## Stated problem
Reproduce each of the following items verbatim, without any alteration.

◆ ◆ ◆

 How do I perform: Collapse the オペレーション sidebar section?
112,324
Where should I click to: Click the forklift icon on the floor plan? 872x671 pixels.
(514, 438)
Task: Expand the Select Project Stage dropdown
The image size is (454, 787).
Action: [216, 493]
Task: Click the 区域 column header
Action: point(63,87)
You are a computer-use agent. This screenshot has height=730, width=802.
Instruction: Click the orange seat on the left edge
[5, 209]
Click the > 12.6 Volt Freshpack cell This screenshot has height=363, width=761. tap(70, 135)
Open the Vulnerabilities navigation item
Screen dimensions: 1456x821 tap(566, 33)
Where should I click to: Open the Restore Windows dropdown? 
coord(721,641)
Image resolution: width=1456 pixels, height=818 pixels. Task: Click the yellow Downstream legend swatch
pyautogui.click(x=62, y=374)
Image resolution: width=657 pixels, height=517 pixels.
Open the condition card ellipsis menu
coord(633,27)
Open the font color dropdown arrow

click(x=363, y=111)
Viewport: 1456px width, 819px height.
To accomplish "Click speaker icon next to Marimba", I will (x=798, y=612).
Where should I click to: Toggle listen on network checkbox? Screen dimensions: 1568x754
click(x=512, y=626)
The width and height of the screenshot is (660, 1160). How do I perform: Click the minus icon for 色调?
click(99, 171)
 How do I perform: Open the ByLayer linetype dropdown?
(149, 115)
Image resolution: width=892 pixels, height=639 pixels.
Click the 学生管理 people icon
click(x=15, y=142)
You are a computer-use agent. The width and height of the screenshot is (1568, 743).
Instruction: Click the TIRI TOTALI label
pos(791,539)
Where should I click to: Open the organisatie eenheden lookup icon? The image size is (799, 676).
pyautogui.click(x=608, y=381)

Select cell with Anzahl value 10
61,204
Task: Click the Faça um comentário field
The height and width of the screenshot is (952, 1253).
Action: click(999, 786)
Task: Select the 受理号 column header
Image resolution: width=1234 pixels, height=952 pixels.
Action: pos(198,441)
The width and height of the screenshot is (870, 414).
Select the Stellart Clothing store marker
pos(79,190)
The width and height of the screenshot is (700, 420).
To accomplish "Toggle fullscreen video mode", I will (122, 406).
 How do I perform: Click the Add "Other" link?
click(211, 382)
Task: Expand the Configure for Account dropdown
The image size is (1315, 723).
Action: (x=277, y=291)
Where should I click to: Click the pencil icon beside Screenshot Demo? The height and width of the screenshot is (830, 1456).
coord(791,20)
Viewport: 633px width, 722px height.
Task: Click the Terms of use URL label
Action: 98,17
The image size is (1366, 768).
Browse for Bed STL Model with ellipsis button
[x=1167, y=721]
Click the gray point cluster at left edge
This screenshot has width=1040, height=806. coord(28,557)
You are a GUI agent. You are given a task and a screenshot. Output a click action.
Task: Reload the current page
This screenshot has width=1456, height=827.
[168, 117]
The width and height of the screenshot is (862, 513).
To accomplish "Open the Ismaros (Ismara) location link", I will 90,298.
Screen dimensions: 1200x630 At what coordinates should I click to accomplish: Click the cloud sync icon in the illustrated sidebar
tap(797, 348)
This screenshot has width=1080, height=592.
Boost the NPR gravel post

◆ ◆ ◆

## Task answer
 How do I perform: Collapse the オペレーション sidebar section?
112,324
Where should I click to: Click the forklift icon on the floor plan? 872x671 pixels.
(514, 438)
Task: Expand the Select Project Stage dropdown
The image size is (454, 787).
Action: [216, 493]
Task: Click the 区域 column header
Action: point(63,87)
You are a computer-use agent. This screenshot has height=730, width=802.
Instruction: Click the orange seat on the left edge
[5, 209]
Click the > 12.6 Volt Freshpack cell This screenshot has height=363, width=761. tap(70, 135)
Open the Vulnerabilities navigation item
Screen dimensions: 1456x821 tap(566, 33)
Where should I click to: Open the Restore Windows dropdown? 
coord(721,641)
Image resolution: width=1456 pixels, height=818 pixels. Task: Click the yellow Downstream legend swatch
pyautogui.click(x=62, y=374)
Image resolution: width=657 pixels, height=517 pixels.
Open the condition card ellipsis menu
coord(633,27)
Open the font color dropdown arrow

click(x=363, y=111)
Viewport: 1456px width, 819px height.
To accomplish "Click speaker icon next to Marimba", I will (x=798, y=612).
Where should I click to: Toggle listen on network checkbox? Screen dimensions: 1568x754
click(x=512, y=626)
The width and height of the screenshot is (660, 1160). How do I perform: Click the minus icon for 色调?
click(99, 171)
 How do I perform: Open the ByLayer linetype dropdown?
(149, 115)
Image resolution: width=892 pixels, height=639 pixels.
Click the 学生管理 people icon
click(x=15, y=142)
You are a computer-use agent. The width and height of the screenshot is (1568, 743).
Instruction: Click the TIRI TOTALI label
pos(791,539)
Where should I click to: Open the organisatie eenheden lookup icon? The image size is (799, 676).
pyautogui.click(x=608, y=381)

Select cell with Anzahl value 10
61,204
Task: Click the Faça um comentário field
The height and width of the screenshot is (952, 1253).
Action: click(999, 786)
Task: Select the 受理号 column header
Image resolution: width=1234 pixels, height=952 pixels.
Action: pos(198,441)
The width and height of the screenshot is (870, 414).
Select the Stellart Clothing store marker
pos(79,190)
The width and height of the screenshot is (700, 420).
To accomplish "Toggle fullscreen video mode", I will (122, 406).
 How do I perform: Click the Add "Other" link?
click(211, 382)
Task: Expand the Configure for Account dropdown
The image size is (1315, 723).
Action: (x=277, y=291)
Where should I click to: Click the pencil icon beside Screenshot Demo? The height and width of the screenshot is (830, 1456).
coord(791,20)
Viewport: 633px width, 722px height.
Task: Click the Terms of use URL label
Action: 98,17
The image size is (1366, 768).
Browse for Bed STL Model with ellipsis button
[x=1167, y=721]
Click the gray point cluster at left edge
This screenshot has width=1040, height=806. coord(28,557)
You are a GUI agent. You are given a task and a screenshot. Output a click action.
Task: Reload the current page
This screenshot has width=1456, height=827.
[168, 117]
The width and height of the screenshot is (862, 513).
To accomplish "Open the Ismaros (Ismara) location link", I will 90,298.
Screen dimensions: 1200x630 At what coordinates should I click to accomplish: Click the cloud sync icon in the illustrated sidebar
tap(797, 348)
This screenshot has width=1080, height=592.
Boost the NPR gravel post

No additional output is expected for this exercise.